[Saved data entries]

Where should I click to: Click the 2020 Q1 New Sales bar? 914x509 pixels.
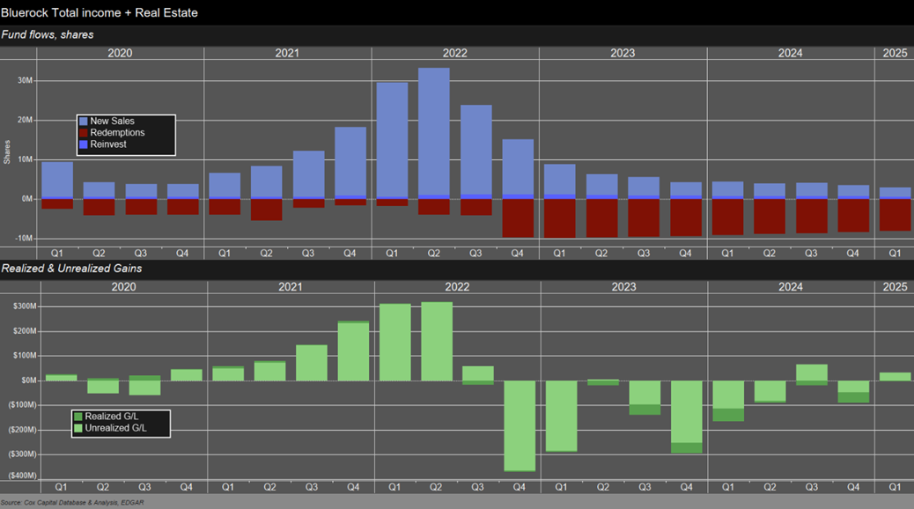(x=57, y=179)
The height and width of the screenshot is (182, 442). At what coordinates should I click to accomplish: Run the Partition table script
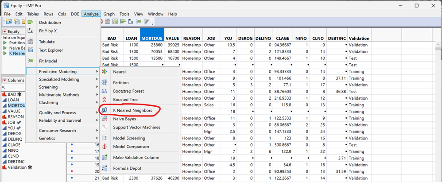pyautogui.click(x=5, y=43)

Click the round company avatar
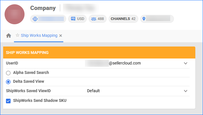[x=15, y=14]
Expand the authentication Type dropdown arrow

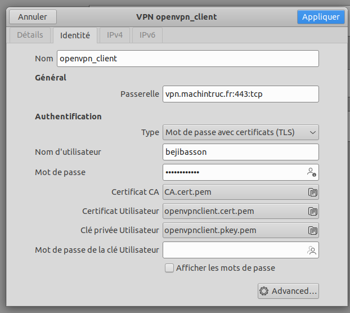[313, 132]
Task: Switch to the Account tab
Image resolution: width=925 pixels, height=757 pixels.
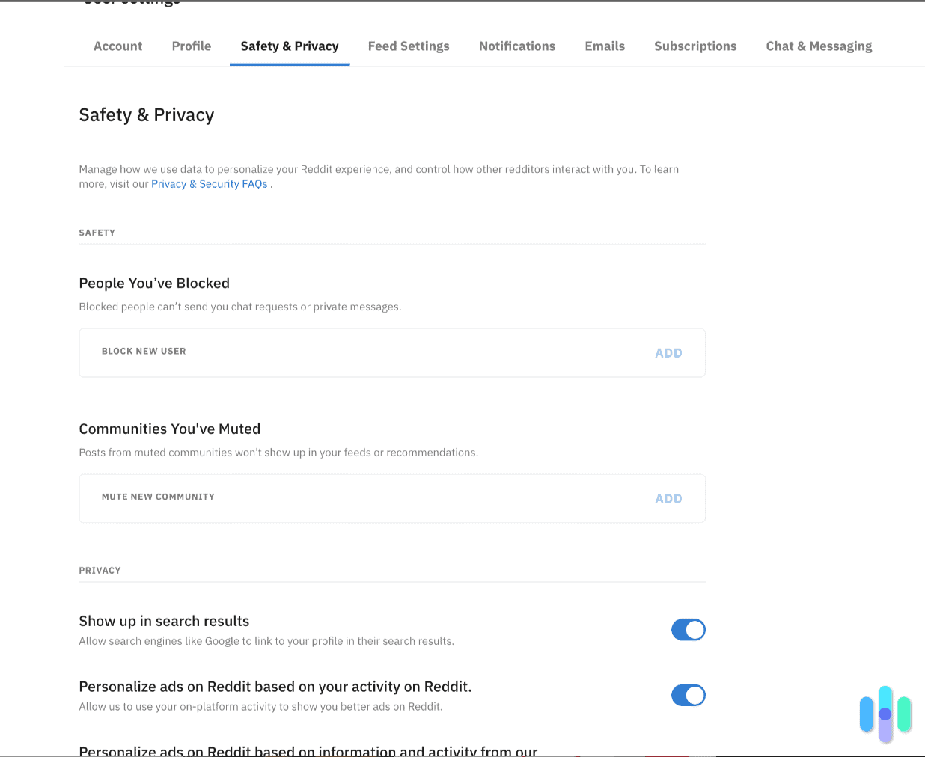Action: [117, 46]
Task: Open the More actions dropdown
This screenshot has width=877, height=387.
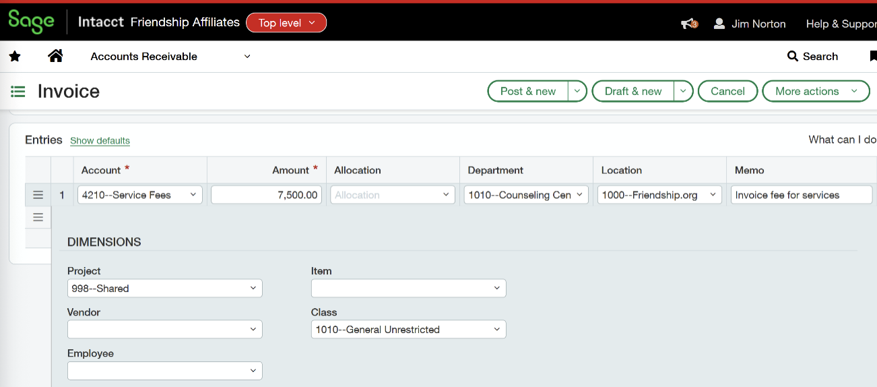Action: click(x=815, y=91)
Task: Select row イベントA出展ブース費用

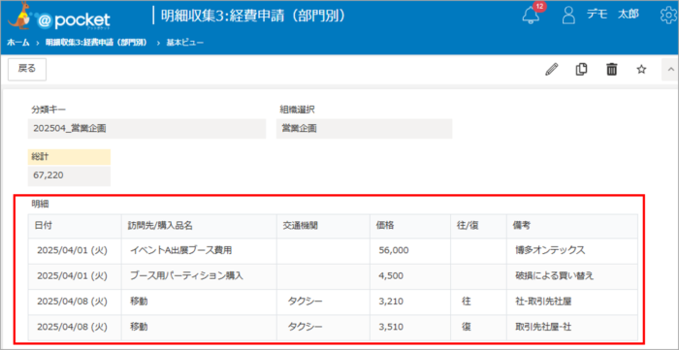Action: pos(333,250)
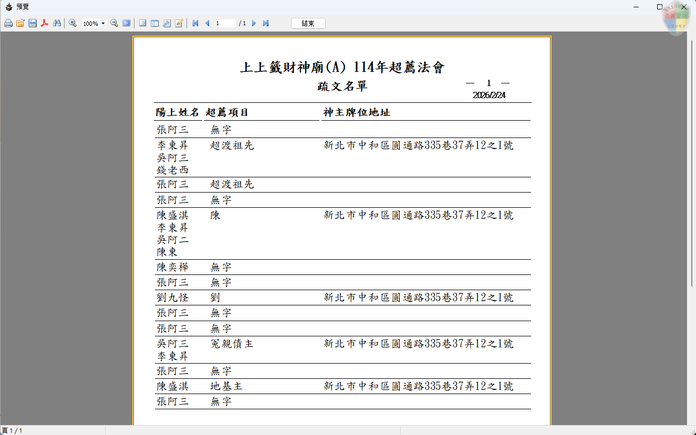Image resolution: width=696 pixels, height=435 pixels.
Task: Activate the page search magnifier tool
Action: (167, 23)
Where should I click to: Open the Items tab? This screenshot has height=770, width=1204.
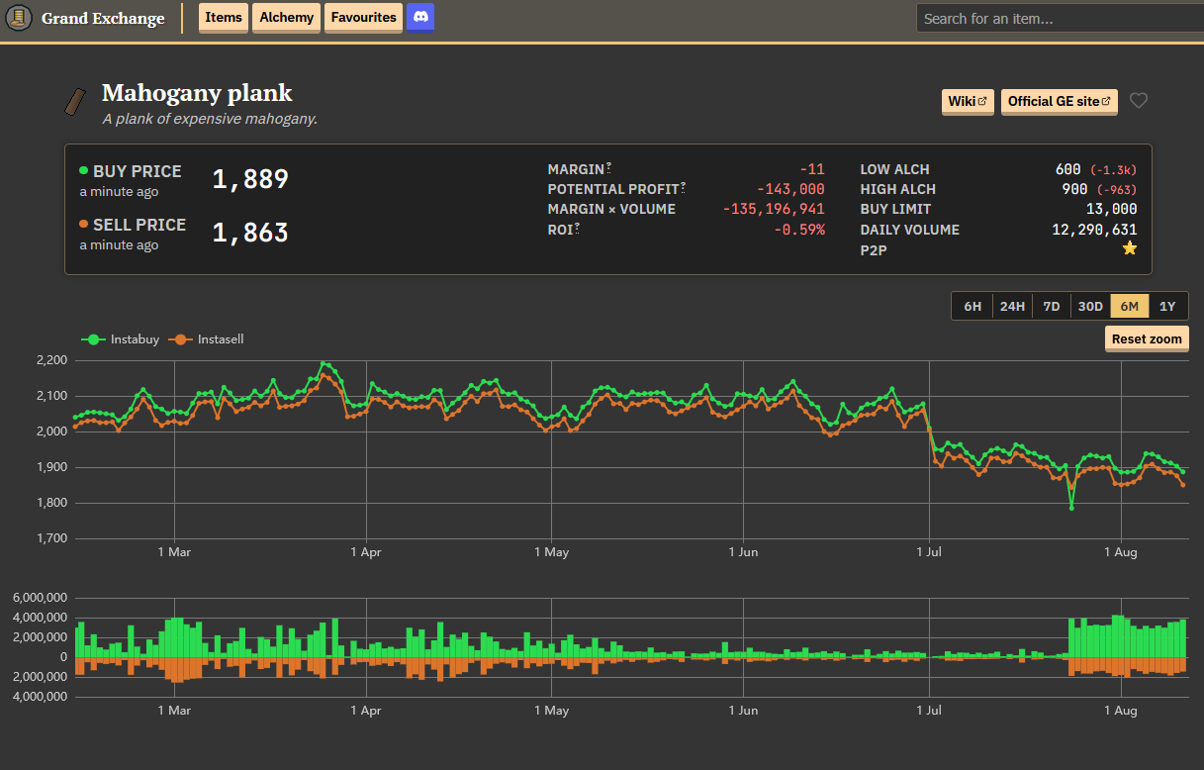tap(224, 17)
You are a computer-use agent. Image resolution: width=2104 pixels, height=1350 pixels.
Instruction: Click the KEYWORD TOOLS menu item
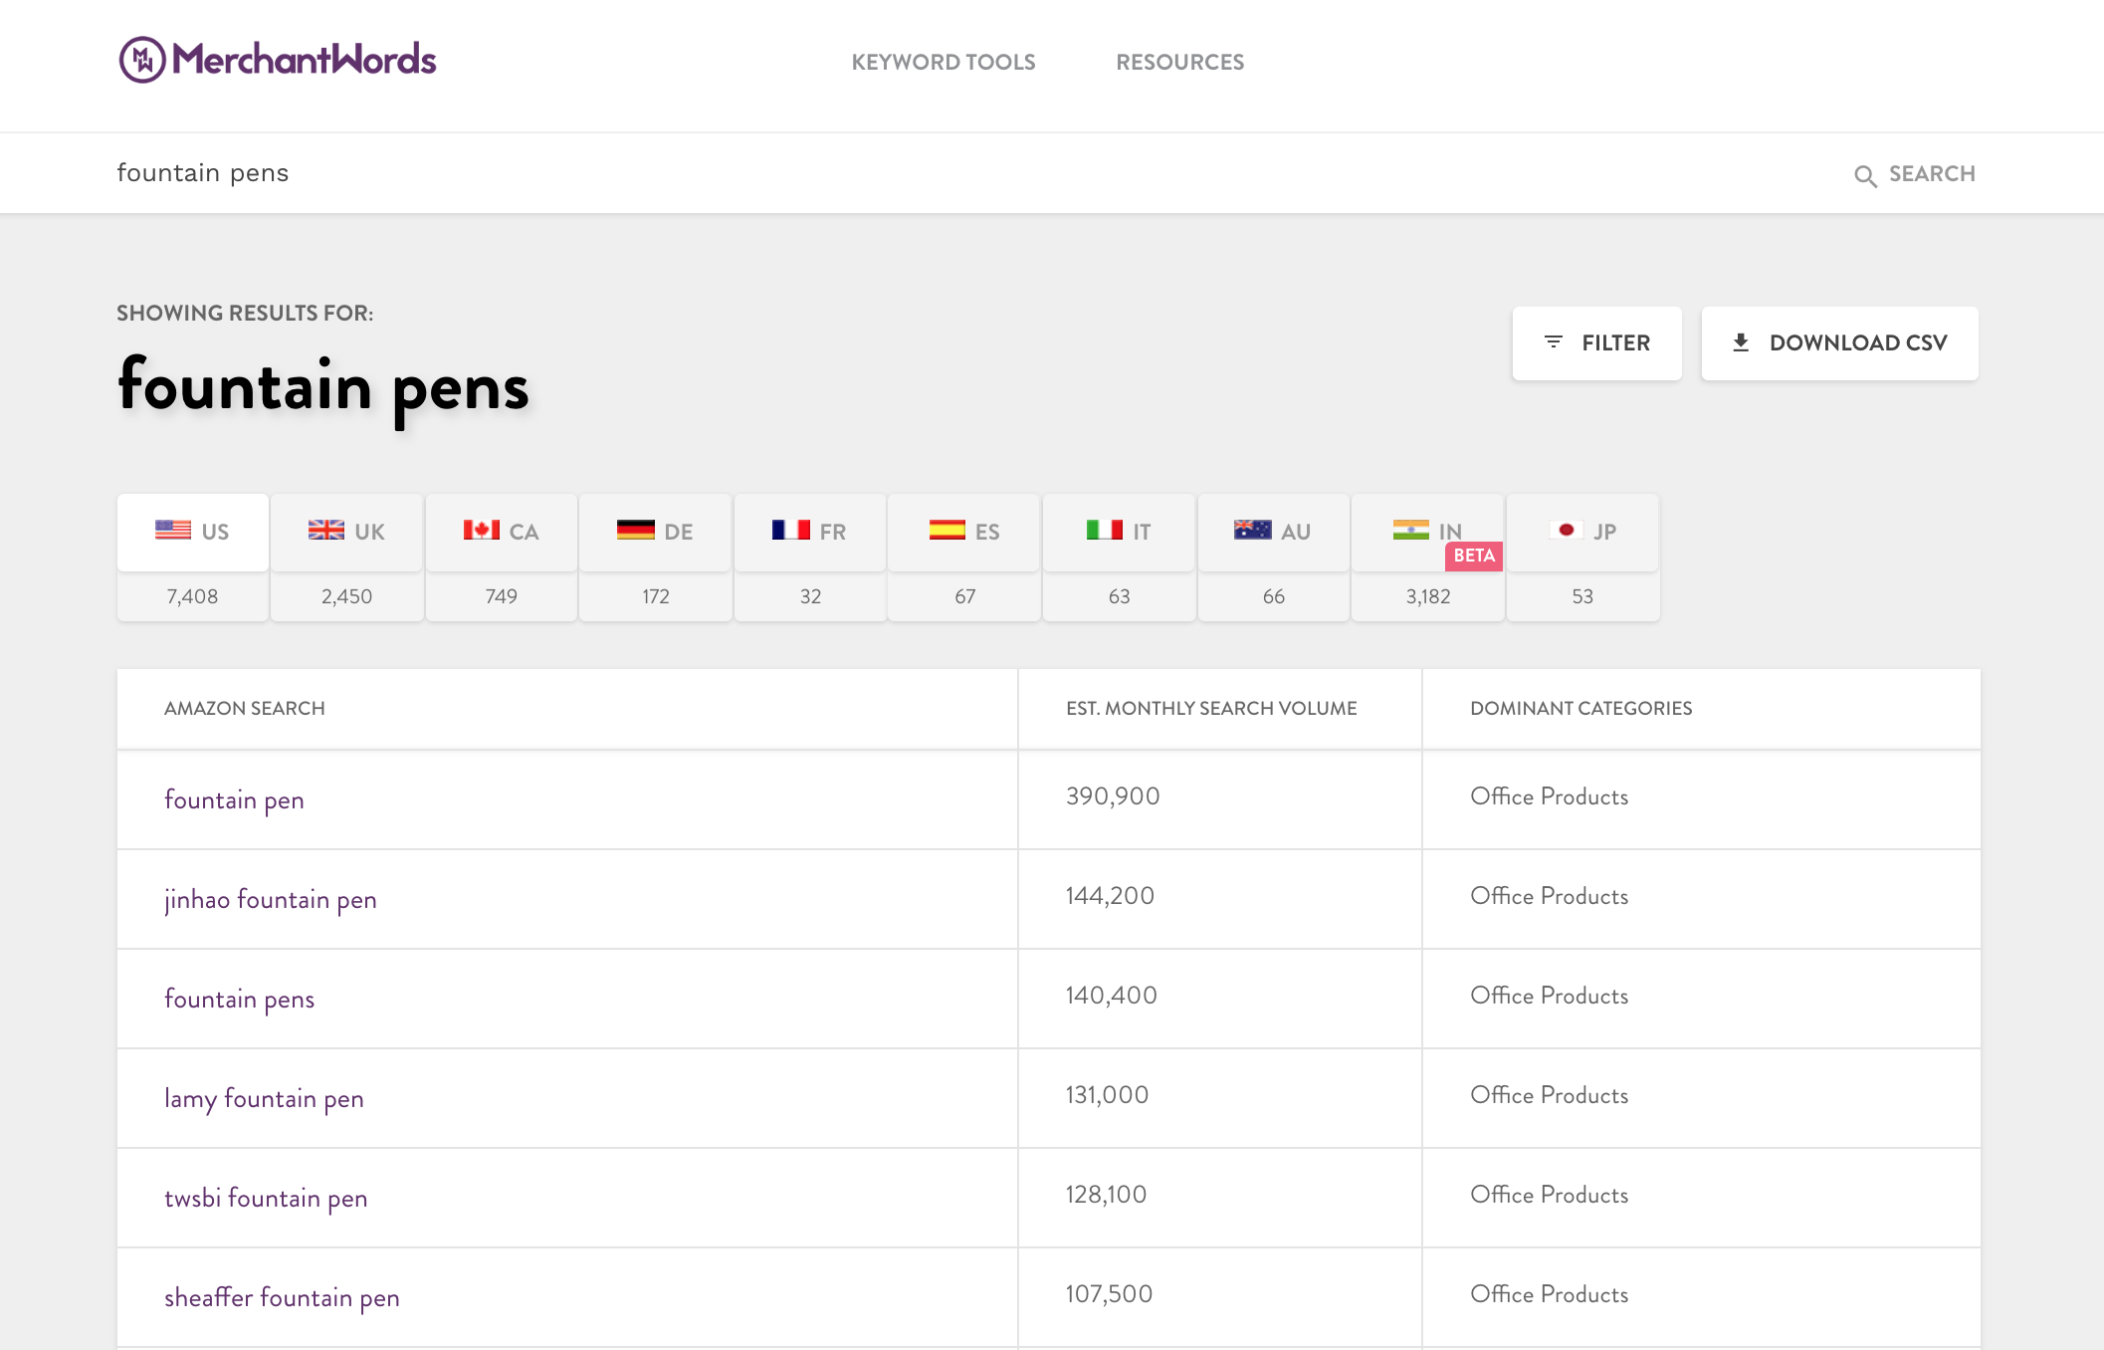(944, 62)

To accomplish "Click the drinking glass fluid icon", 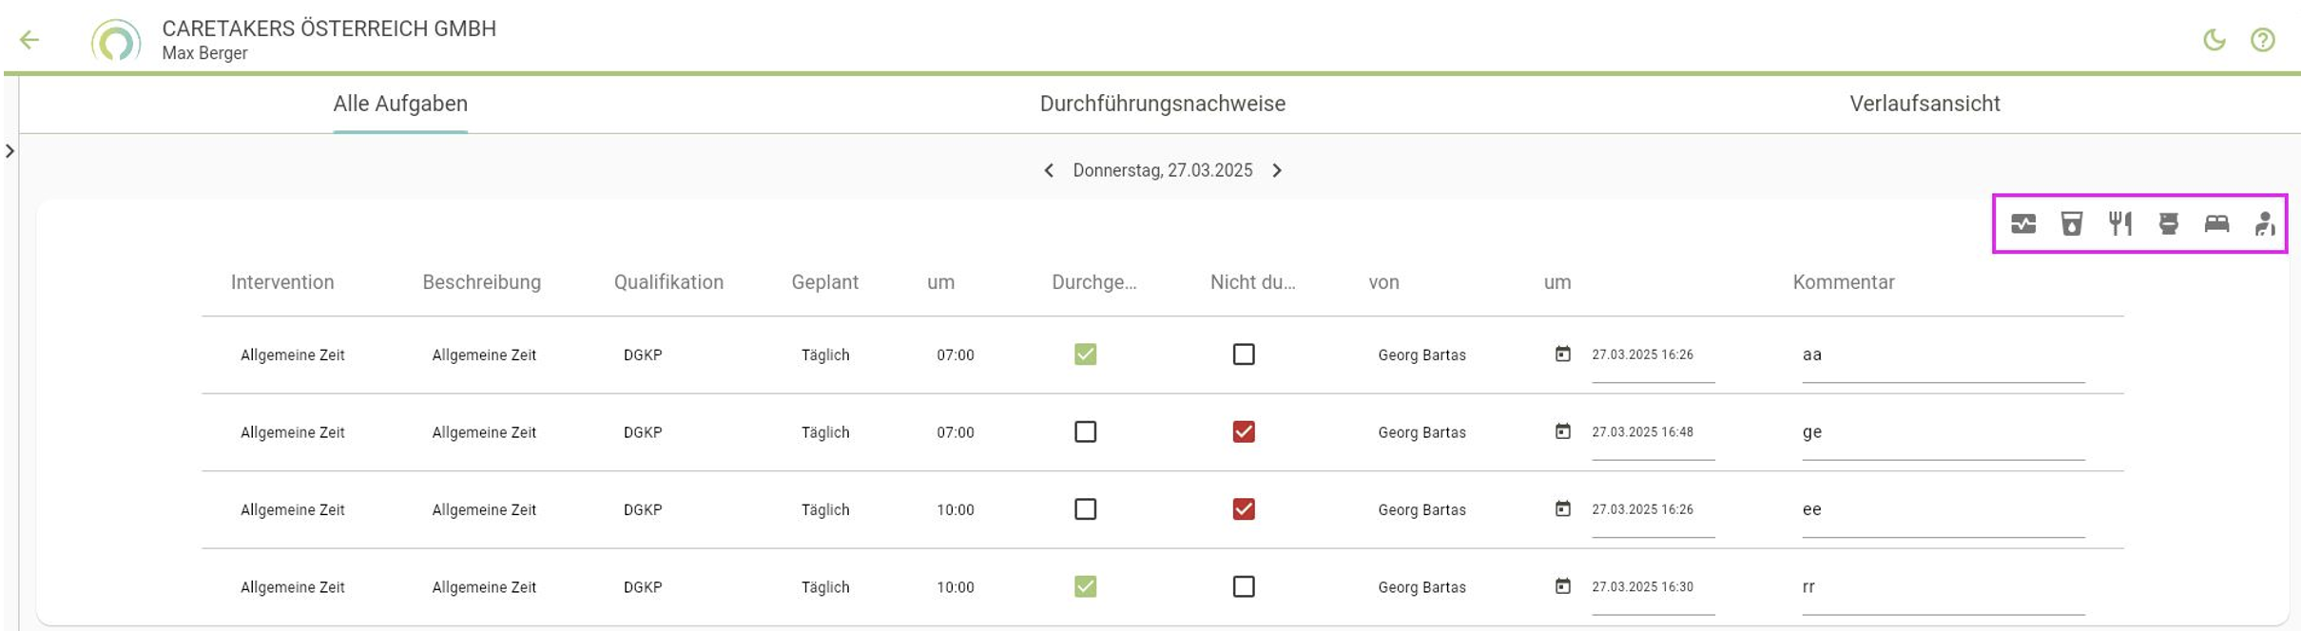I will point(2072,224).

** Try it **
Begin at the first line of the entries and stop after the line holding "Task: Open the More actions dropdown"; repeat those lines exactly, but not the pictures.

** Completed exercise **
Where should I click to: Click the 2020 Q1 New Sales bar? 914x509 pixels.
(x=57, y=179)
The height and width of the screenshot is (182, 442). At what coordinates should I click to accomplish: Run the Partition table script
pyautogui.click(x=5, y=43)

Click the round company avatar
[x=15, y=14]
Expand the authentication Type dropdown arrow

[313, 132]
Task: Switch to the Account tab
Image resolution: width=925 pixels, height=757 pixels.
Action: [117, 46]
Task: Open the More actions dropdown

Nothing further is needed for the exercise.